Julia Mancuso, the American who won silver medals in her opening two events, almost went off course on that hard right turn, and finished ninth. The Squaw Valley, Calif., resident was the first skier on the course and had no reference points to look to as a guide for the most treacherous spots.
“The course up top was a lot faster than I expected,” Mancuso said. “I was just carrying more speed than I anticipated into that turn. I knew when I crossed the line … that I blew it.”
Still, with five events remaining, the United States already has collected its most Alpine medals – seven – at a single Winter Games, topping the five at Sarajevo in 1984.
Another American, Chelsea Marshall of Pittsfield, Vt., fell and did not finish. She got right back, though, and did not appear seriously injured.
Leanne Smith of Conway, N.H., finished 18th.
It’s the first Alpine victory at these games for Austria, which entered the race with only Goergl’s downhill bronze. At the 2006 Turin Games, Austria won 14 medals – four of them gold.
Fischbacher was reduced to tears after placing fourth in the downhill, finishing only three-hundredths of a second behind Goergl.
“At first I was really sad,” Fischbacher said. “Then I was just saying, ‘OK, maybe I make it in the super G.'”
Fischbacher’s coach, Juergen Kriechbaum, set the super G course according to International Ski Federation rules that rotate the job to correspond with the higher-ranked super G skiers.
While Vonn has already wrapped up the season-long World Cup super G title by winning three of the five races held so far, Fischbacher stands third in the event standings.

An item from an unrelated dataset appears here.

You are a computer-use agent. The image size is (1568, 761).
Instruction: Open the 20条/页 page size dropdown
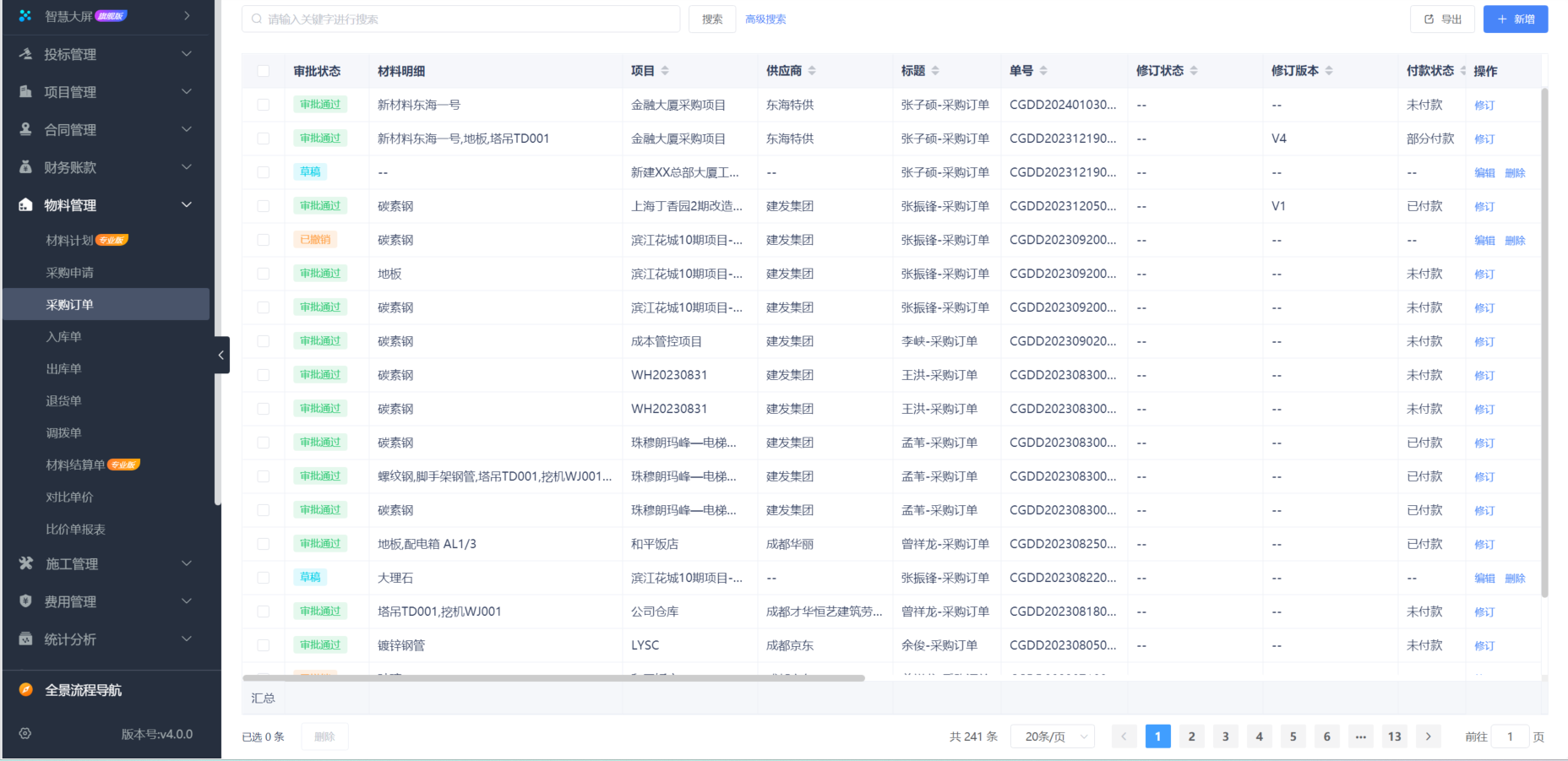click(1053, 736)
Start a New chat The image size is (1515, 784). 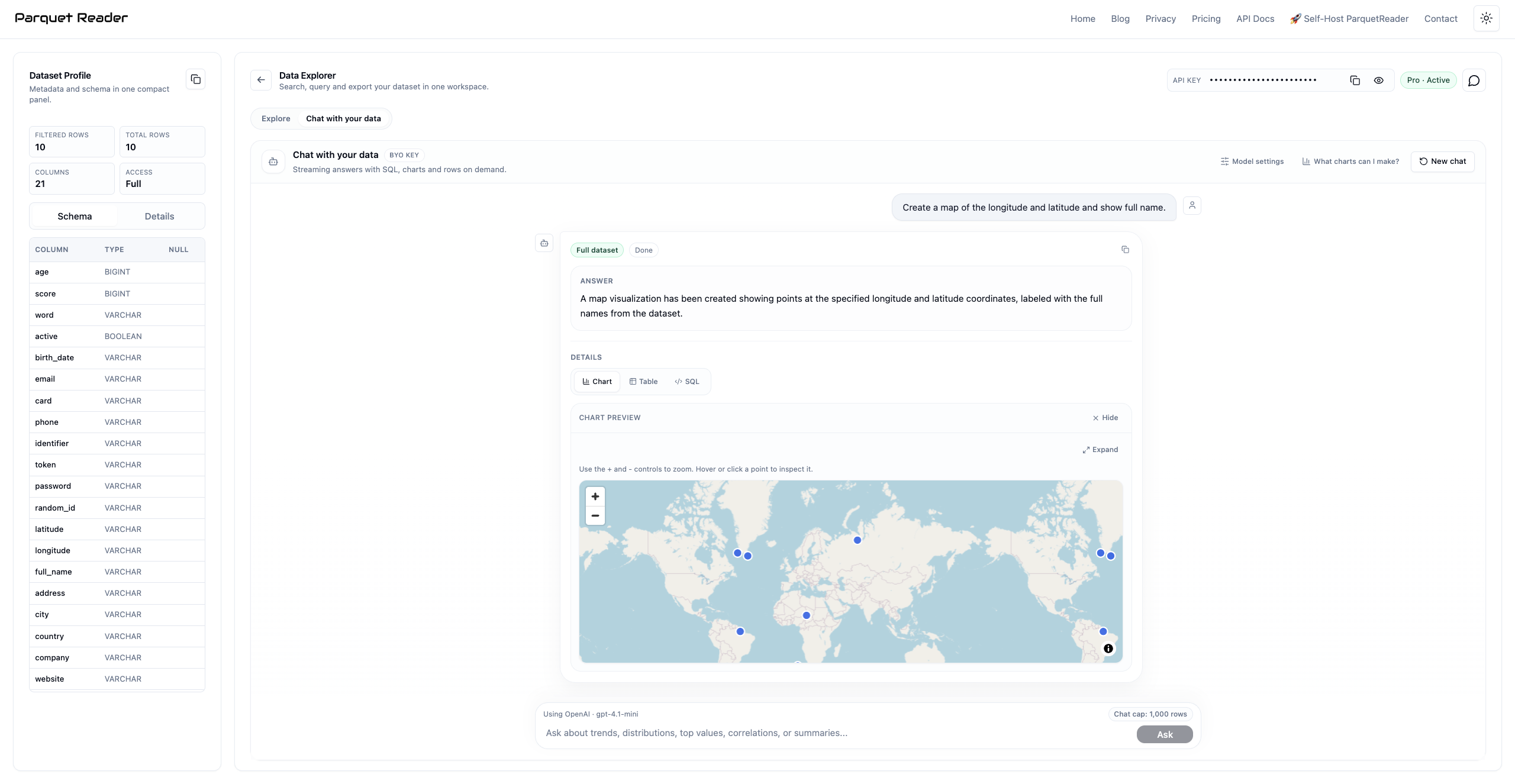(1442, 161)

Fischbacher won bronze behind Vonn and Marie-Marchand Arvier of France in the super G at last season’s world championships in Val d’Isere, France. The Austrian also finished second behind Vonn in the last super-G before the Olympics, in St. Moritz, Switzerland, on Jan. 31.
Fischbacher has won two World Cup races in her career, one super-G and one downhill – the last coming almost exactly a year ago in Bansko, Bulgaria.
While she swept gold in downhill and super G at last season’s worlds, Vonn doesn’t always dominate in super G like she does in downhill. She went more than two years between January 2007 and February 2009 without a super G victory before winning the final four races of last season. She also had some minor problems at the beginning of this season, finishing second and third in the opening two super G’s.
Super G is often tougher than downhill because there are no training runs. Skiers are allowed only to slowly slip down and inspect the course the morning of the race. Having the right equipment can also be more uncertain than in downhill, because there are fewer chances to test things out.
Maze won a silver medal in giant slalom at last season’s worlds and was fifth in super-combined Thursday. She has won eight World Cup races in her career but none in super G, with her best finish in the event second at a World Cup race in St. Moritz three seasons ago.
Maze was pleased to finish in front of Vonn.
“She’s always first in World Cup and she’s always leading and it’s kind of annoying to be at start knowing she’ll probably be first,” Maze said. “But everything can happen and she’s human, too.”
Eight of the first 30 skiers failed to finish their runs, many of them going out on that tricky right turn about 45 seconds in.
Local favorite Emily Brydon of Canada had to stick her left ski high up into the air to try to get her balance back and ended up getting twisted around and falling on her backside. She appeared to avoid serious injury.
Marchand-Arvier and Nadja Kamer of Switzerland also went off course and did not finish.
Nicole Schmidhofer of Austria went down landing a jump and Marusa Ferk of Slovenia lost her edge around a left turn halfway down.
The next women’s race is giant slalom Wednesday.
“I’m really happy that we have three days before the next race, which is really going to help me,” Vonn said. “I’m not sure how many days of training I’m going to do, probably just one. That will give me two days of solid rest time.”